Когда мир остается известным и знакомым, то есть когда наши убеждения сохраняют значимость, мы с легкостью управляем эмоциями. Когда же появляется нечто неизведанное, эмоции выходят из-под контроля, в зависимости от относительной новизны случившегося преобразования, и мы вынуждены отступить или вновь начать исследовать.
Валентность вещей
…А кто приглядится к основным инстинктам человека… тот увидит, что все они уже занимались некогда философией и что каждый из них очень хотел бы представлять собою последнюю цель существования и изображать управомоченного господина всех остальных инстинктов. Ибо каждый инстинкт властолюбив; и, как таковой, он пытается философствовать[50].
Правда в том, что человек был создан для служения богам, которых прежде всего нужно кормить и одевать[51].
Можно составить списки общих благ и бедствий, и многим они покажутся разумными, потому что наши суждения о значении и смысле довольно типичны и предсказуемы. Пища, к примеру, хороша, если она вкусная, а удар по голове тем хуже, чем он сильнее. Список хорошего и плохого можно спокойно расширить. Вода, кров, тепло и интимная близость – это хорошо; болезни, засуха, голод и войны – это плохо. Видя существенное сходство суждений о смысле, можно легко прийти к заключению, что добро или зло вещей или ситуаций является чем-то более или менее постоянным. Однако мы знаем, что существует субъективное толкование. И его влияние на оценку и поведение значительно усложняет картину. Мы будем работать, тратить силы и преодолевать препятствия, чтобы получить нечто хорошее (или избежать беды). Но мы не будем в поте лица добывать пищу, если у нас ее достаточно; мы не будем прилагать усилия, чтобы добиться интимной близости, если секса нам и так хватает, и мы с радостью воздержимся от обильной пищи, зная, что в это же время наш враг умирает от голода. Предсказания, ожидания и желания людей непостижимо мощно влияют на их оценки. Вещи не имеют абсолютно определенного значения, несмотря на то что мы способны обобщать их ценность. Поэтому именно личные предпочтения определяют значимость бытия (но эти предпочтения весьма ограничены!)
Смысл, который мы приписываем объектам или ситуациям, неустойчив. У разных людей разные приоритеты; потребности и желания ребенка и взрослого сильно отличаются. Значение вещей и событий в глубокой и практически непостижимой степени зависит от того, как они соотносятся с нашими нынешними устремлениями. Смысл меняется, когда меняются цели. Такие перемены неизбежно преображают ожидания и желания, которые эти цели сопровождают. Мы познаем «вещи» лично и индивидуально, несмотря на то что многие люди сходятся в вопросах их ценности. Цели, к которым мы стремимся в одиночку, результаты, которых лично мы ожидаем и желаем, определяют смысл нашего опыта.

**Задание**
Пожалуйста, укажите, что, согласно тексту о валентности вещей, определяет смысл нашего опыта.

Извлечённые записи
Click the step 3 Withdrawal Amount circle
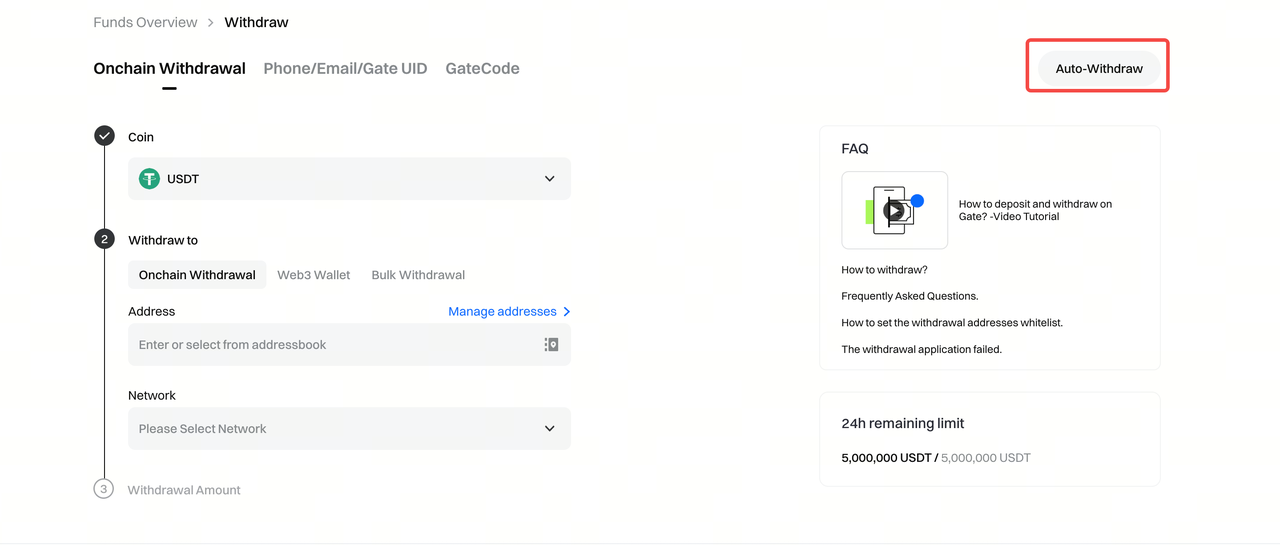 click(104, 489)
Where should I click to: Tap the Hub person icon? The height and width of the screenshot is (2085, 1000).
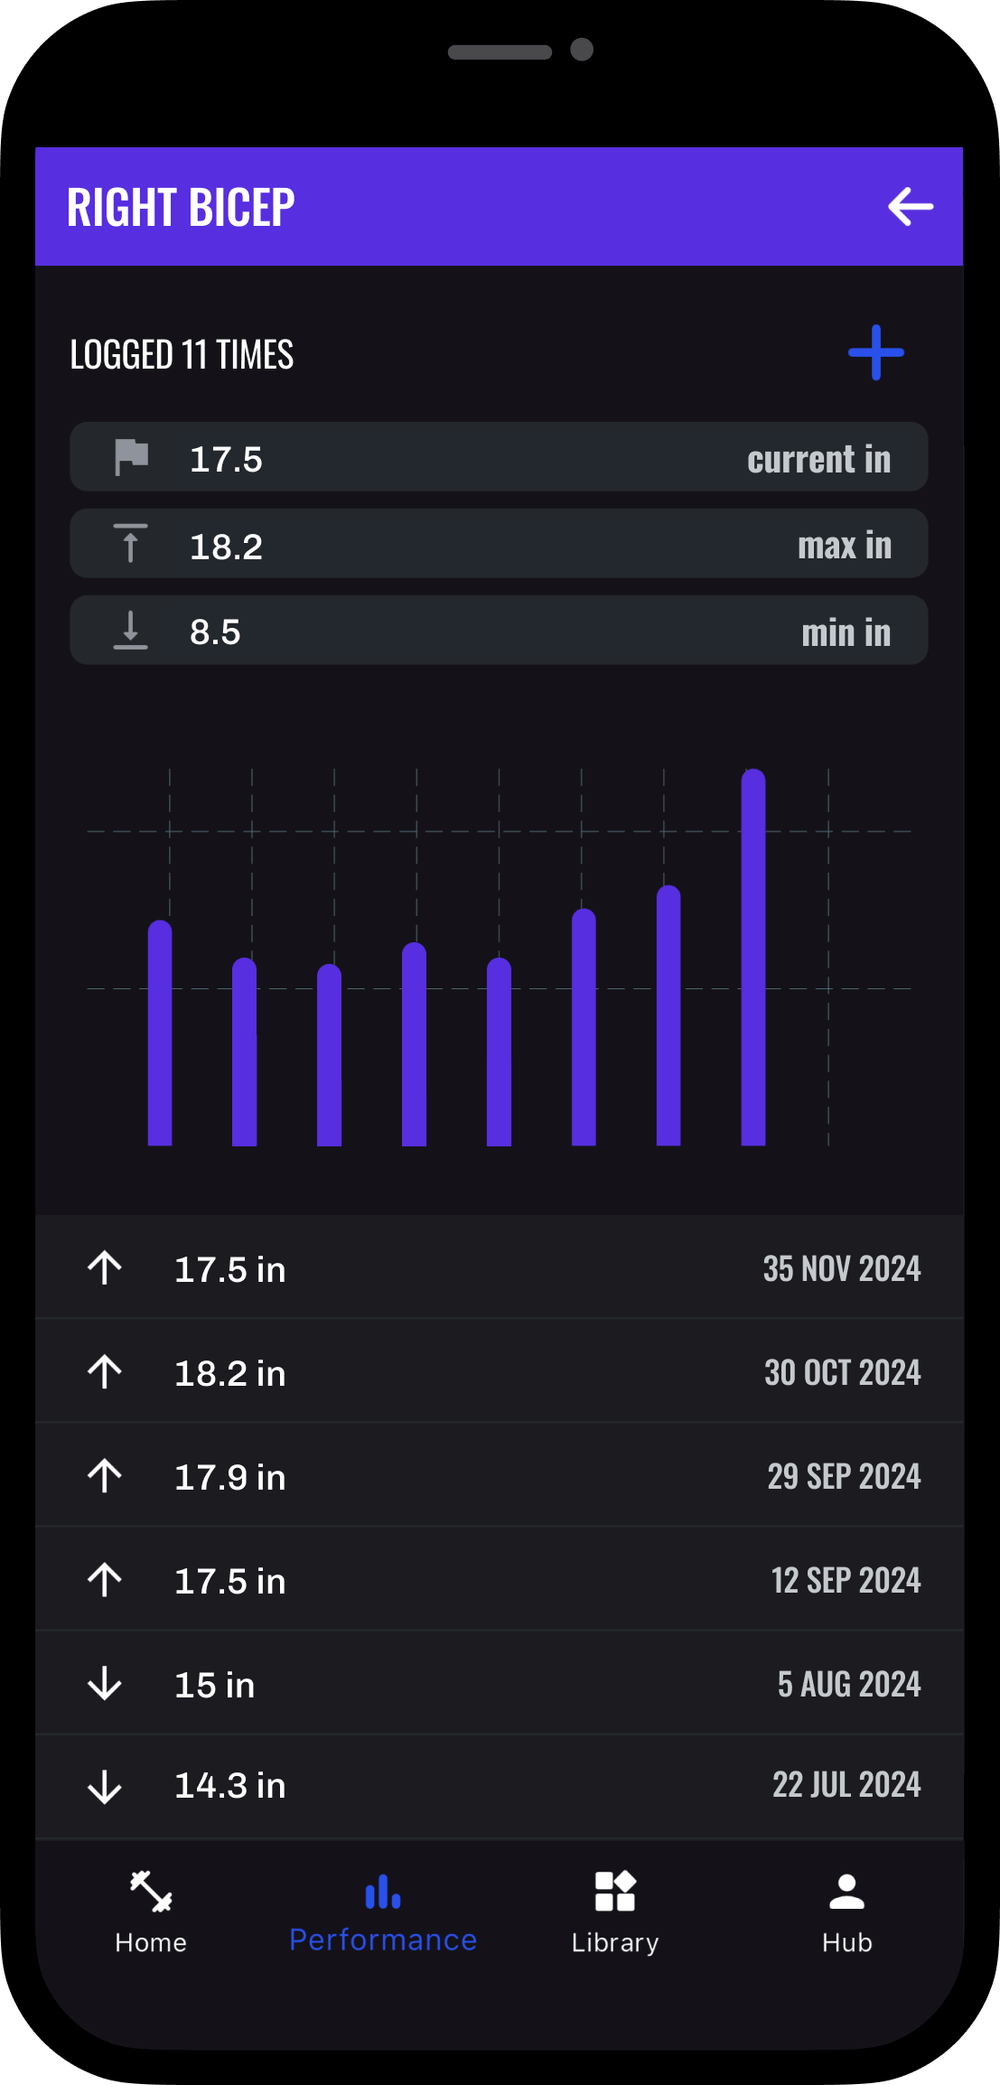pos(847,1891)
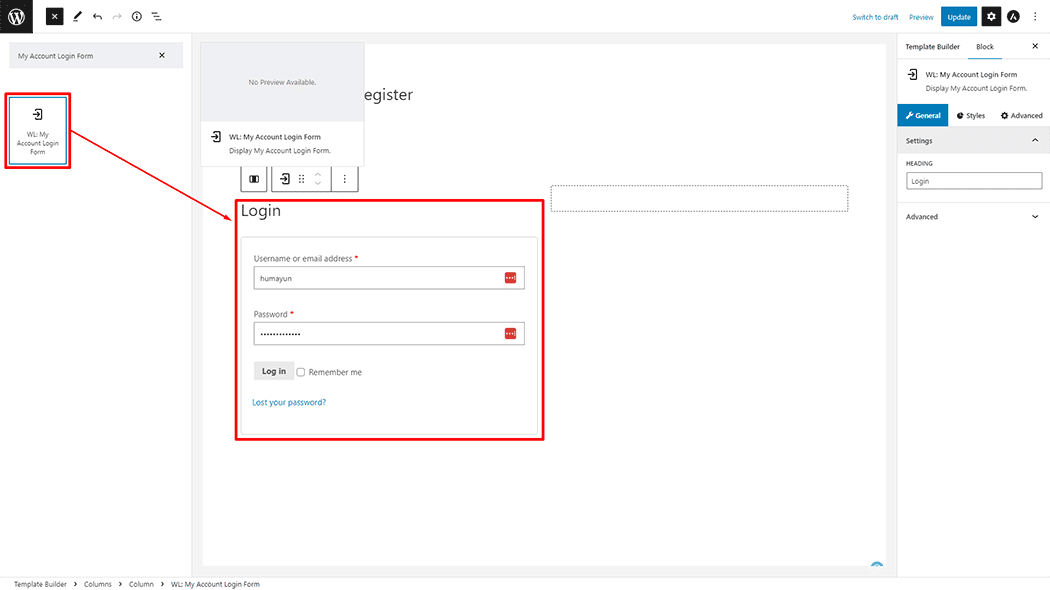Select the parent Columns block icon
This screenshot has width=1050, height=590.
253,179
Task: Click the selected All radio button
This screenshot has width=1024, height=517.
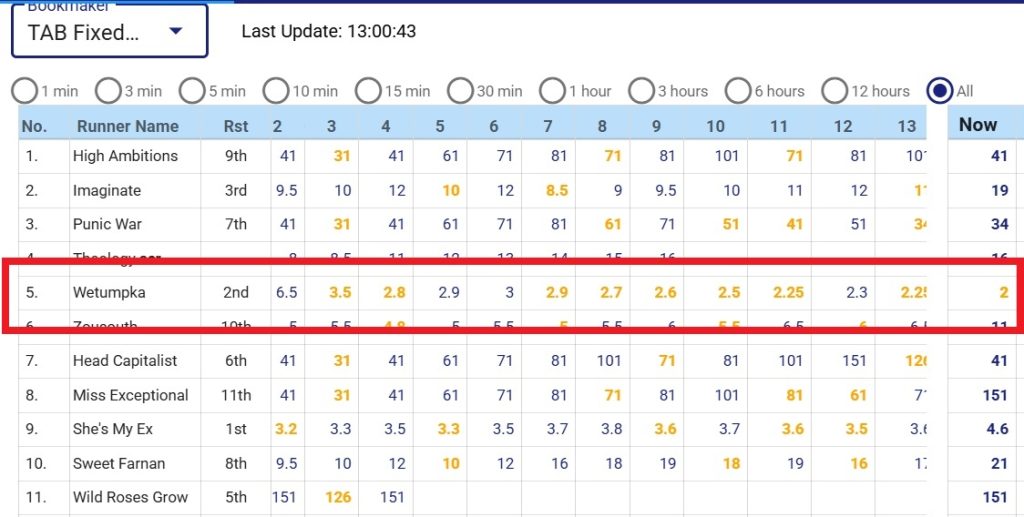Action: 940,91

**Ответ**
Смысл нашего опыта определяют цели, к которым мы стремимся в одиночку, и результаты, которых лично мы ожидаем и желаем.